Tuesday, January 13, 2009
USA Today has an article that reports the unemployment rate is higher for men than for women. From December 2007 to December 2008, the unemployment rate for men rose from 4.4% to 7.2%. For women during that same time period, the unemployment rate rose from 4.3% to 5.9%. More men than women are in the workforce, which probably accounts for the overall unemployment rate coinciding with the rate for men at 7.2%, but 61% of women over age 20 are in the workforce.
The sex differential may be based on sex segregation in occupations or differences in hours:
Three-quarters of the workers in the health care and education sectors are women, according to economic consulting firm IHS Global Insight. Employers added 536,000 workers in those two fields in 2008, a 2.9% gain.
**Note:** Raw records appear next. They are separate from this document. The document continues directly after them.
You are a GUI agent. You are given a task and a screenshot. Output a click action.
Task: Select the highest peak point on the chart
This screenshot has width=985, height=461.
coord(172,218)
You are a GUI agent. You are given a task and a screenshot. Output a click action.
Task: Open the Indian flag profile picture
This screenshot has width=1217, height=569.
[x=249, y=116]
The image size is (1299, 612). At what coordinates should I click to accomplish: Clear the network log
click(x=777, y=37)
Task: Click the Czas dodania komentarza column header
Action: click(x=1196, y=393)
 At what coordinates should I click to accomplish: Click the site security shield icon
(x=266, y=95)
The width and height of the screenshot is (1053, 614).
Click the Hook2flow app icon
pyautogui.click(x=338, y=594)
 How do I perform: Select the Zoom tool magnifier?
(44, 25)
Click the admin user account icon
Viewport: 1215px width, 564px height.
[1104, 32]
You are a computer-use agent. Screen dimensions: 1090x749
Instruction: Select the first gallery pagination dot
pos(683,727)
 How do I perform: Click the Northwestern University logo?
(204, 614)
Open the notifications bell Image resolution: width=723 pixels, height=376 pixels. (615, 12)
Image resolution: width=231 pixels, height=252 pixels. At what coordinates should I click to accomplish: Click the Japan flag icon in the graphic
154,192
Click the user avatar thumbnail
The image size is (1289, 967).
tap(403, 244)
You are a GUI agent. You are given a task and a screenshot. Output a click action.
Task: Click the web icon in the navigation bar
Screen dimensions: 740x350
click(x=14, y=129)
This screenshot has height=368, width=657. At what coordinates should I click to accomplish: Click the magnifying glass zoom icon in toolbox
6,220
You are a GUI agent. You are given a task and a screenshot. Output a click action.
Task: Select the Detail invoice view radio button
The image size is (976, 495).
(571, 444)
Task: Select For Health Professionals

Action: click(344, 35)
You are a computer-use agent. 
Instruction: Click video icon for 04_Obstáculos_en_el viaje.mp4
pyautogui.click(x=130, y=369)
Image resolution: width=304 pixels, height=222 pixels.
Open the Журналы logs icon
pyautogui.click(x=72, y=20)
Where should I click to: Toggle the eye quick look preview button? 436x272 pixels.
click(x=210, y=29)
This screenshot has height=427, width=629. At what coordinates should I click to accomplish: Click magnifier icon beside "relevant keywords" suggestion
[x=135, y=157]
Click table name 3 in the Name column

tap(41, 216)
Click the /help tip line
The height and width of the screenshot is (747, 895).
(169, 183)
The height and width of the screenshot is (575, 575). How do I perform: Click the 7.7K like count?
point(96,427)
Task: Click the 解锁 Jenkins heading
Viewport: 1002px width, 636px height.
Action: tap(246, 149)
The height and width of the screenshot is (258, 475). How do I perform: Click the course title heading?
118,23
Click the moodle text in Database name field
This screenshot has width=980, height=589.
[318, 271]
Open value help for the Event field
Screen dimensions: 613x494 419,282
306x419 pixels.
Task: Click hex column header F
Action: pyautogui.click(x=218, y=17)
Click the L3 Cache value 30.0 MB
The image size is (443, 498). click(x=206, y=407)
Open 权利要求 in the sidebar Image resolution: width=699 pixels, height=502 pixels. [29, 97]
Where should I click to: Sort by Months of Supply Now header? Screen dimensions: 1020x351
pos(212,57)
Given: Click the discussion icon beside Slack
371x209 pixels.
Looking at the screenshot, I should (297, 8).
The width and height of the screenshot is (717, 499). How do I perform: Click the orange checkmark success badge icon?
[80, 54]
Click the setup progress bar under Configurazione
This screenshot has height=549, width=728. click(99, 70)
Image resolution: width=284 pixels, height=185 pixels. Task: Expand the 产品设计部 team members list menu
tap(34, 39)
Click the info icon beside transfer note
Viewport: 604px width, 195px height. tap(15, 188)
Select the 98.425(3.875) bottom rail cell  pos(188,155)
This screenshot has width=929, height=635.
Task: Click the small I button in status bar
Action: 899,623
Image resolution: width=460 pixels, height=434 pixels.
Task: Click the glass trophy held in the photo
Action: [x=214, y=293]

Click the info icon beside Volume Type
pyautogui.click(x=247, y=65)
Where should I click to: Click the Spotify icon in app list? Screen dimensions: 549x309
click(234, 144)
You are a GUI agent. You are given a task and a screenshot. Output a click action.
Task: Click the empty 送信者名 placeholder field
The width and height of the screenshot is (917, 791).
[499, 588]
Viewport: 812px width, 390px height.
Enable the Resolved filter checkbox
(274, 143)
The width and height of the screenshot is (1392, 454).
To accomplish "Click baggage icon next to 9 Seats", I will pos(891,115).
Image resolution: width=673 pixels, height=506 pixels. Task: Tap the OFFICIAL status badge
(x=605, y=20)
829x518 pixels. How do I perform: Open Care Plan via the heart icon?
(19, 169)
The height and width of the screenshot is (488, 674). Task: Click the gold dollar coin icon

At the same time, men represent 93% of workers in construction and 72% in manufacturing. Employers cut 632,000 construction jobs in 2008, an 8.5% drop, while 791,000 manufacturing jobs were cut, a 5.7% decline.
Such a division is nothing new and has been seen in prior recessions, says Anne Winkler, economics professor at the University of Missouri-St. Louis.
•Women are more likely to work part time than men, perhaps making them less vulnerable. Approximately 25% of women work part time vs. 12% of men, Mission Residential chief economist Richard Moody says.
"When employers are actively cutting hours for the workers they do keep, it could be that those already working part time have a bit more security … as they are not likely to be receiving benefits and in general, are likely to cost employers less than full-time workers," he says.
Some of the women who remain employed are already the sole breadwinners for their families, and the lower unemployment rate is good news for them, but does not signal an easy route through the recession by any means. For those families that have both male and female breadwinners, the lower unemployment rate for women may help them keep their heads above water. Lots of food for thought.